# Finance LLM Integration Notebook

This notebook guides you through generating finance datasets, fine-tuning language models, integrating Milvus for retrieval-augmented generation (RAG), evaluating with ROUGE and LastMile AutoEval, and building a simple web UI.

In [None]:
# Install required packages (run once)
!pip install transformers datasets peft sentence-transformers pymilvus torch fastapi uvicorn[standard] reactpy lastmile jupyterlab

## Part 1: Dataset Generation and Loading

In [None]:
import csv

def generate_finance_datasets():
    basic_data = [
        ("What is a stock?", "A stock represents ownership in a company and a claim on part of its assets and earnings."),
        ("Explain compound interest.", "Compound interest is interest calculated on the initial principal and also on accumulated interest."),
        ("What is a bond?", "A bond is a fixed income instrument representing a loan made by an investor to a borrower."),
        ("How does inflation affect investments?", "Inflation reduces the purchasing power of money, impacting investment returns."),
        ("What is diversification?", "Diversification is an investment strategy to reduce risk by allocating investments across various assets."),
    ]
    with open("finance_basic_finetune.csv", "w", newline="", encoding="utf-8") as f:
        writer = csv.writer(f)
        writer.writerow(["instruction", "response"])
        writer.writerows(basic_data)

    peft_data = [
        ["Stocks are traded on exchanges such as NYSE and NASDAQ."],
        ["The Federal Reserve controls monetary policy in the US."],
        ["Diversification helps reduce unsystematic risk in portfolios."],
        ["ETFs are investment funds traded on stock exchanges."],
        ["Credit ratings assess the creditworthiness of borrowers."],
    ]
    with open("finance_peft_finetune.csv", "w", newline="", encoding="utf-8") as f:
        writer = csv.writer(f)
        writer.writerow(["text"])
        writer.writerows(peft_data)

    preference_data = [
        ("What is a stock?", 
         "A stock represents ownership in a company and a claim on its assets and earnings.",
         "A stock is a type of bond."),
        ("Explain compound interest.", 
         "Compound interest is interest on principal and accumulated interest.",
         "Compound interest is interest only on the principal."),
        ("What is diversification?", 
         "Diversification spreads investments to reduce risk.",
         "Diversification means investing all in one asset."),
    ]
    with open("finance_rlhf_preferences.csv", "w", newline="", encoding="utf-8") as f:
        writer = csv.writer(f)
        writer.writerow(["prompt", "chosen_response", "rejected_response"])
        writer.writerows(preference_data)

generate_finance_datasets()
print("Finance datasets generated.")

## Part 2: Dataset Loading Functions

In [None]:
import pandas as pd
from datasets import Dataset

def load_text_dataset_from_csv(csv_path, text_columns, delimiter="\n"):
    df = pd.read_csv(csv_path)
    df['text'] = df[text_columns].astype(str).agg(delimiter.join, axis=1)
    return Dataset.from_pandas(df[['text']])

def load_text_dataset_from_txt(txt_path):
    with open(txt_path, 'r', encoding='utf-8') as f:
        lines = [line.strip() for line in f if line.strip()]
    return Dataset.from_list([{'text': line} for line in lines])
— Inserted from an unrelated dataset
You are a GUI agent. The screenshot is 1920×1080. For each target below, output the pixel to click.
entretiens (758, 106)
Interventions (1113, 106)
## Part 3: Basic Fine-tuning Example

In [None]:
from transformers import AutoModelForCausalLM, AutoTokenizer, Trainer, TrainingArguments
import torch

def basic_fine_tuning(model_name, dataset_path, output_dir='./basic_finetune_results'):
    dataset = load_text_dataset_from_csv(dataset_path, ['instruction', 'response'], delimiter="\nAssistant: ")
    dataset = dataset.map(lambda x: {'text': f"Human: {x['text']}"})

    model = AutoModelForCausalLM.from_pretrained(model_name)
    tokenizer = AutoTokenizer.from_pretrained(model_name)
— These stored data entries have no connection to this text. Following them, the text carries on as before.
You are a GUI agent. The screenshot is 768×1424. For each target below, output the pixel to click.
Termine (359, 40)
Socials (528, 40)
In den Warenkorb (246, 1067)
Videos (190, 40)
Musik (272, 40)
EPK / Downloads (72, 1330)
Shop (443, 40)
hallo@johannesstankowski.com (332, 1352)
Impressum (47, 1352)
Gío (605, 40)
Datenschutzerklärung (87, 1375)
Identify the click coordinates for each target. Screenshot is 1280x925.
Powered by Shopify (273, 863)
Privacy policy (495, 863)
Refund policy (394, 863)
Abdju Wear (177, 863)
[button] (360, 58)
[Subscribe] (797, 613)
    def tokenize_function(examples):
        return tokenizer(examples["text"], truncation=True, max_length=512)

    tokenized_dataset = dataset.map(tokenize_function, batched=True)

    training_args = TrainingArguments(
        output_dir=output_dir,
        num_train_epochs=1,  # Increase for real training
        per_device_train_batch_size=2,
        logging_steps=10,
        save_steps=50,
        evaluation_strategy="no",
        save_total_limit=2,
        learning_rate=5e-5,
        weight_decay=0.01,
        warmup_steps=100,
        fp16=torch.cuda.is_available(),
    )

    trainer = Trainer(
        model=model,
        args=training_args,
        train_dataset=tokenized_dataset,
    )

    trainer.train()
    print(f"Basic fine-tuning done. Model saved at {output_dir}")

# Example call:
# basic_fine_tuning("meta-llama/Llama-3-8b", "finance_basic_finetune.csv")

## Part 4: Milvus RAG Setup and Inference

In [None]:
from pymilvus import MilvusClient
from sentence_transformers import SentenceTransformer
from transformers import AutoTokenizer, AutoModelForCausalLM

class MilvusRAG:
    def __init__(self, db_path="milvus_rag_db.db", collection_name="rag_collection", embedding_dim=768):
        self.client = MilvusClient(db_path)
        self.collection_name = collection_name
        self.embedding_dim = embedding_dim
        if not self.client.has_collection(collection_name):
            self.client.create_collection(collection_name, dimension=embedding_dim)
        self.document_store = {}

    def insert_documents(self, documents):
        embedder = SentenceTransformer('all-MiniLM-L6-v2')
        embeddings = embedder.encode(documents, convert_to_numpy=True).tolist()
        res = self.client.insert(self.collection_name, embeddings)
        ids = res['ids']
        for doc_id, doc_text in zip(ids, documents):
            self.document_store[doc_id] = doc_text
        self.client.flush(self.collection_name)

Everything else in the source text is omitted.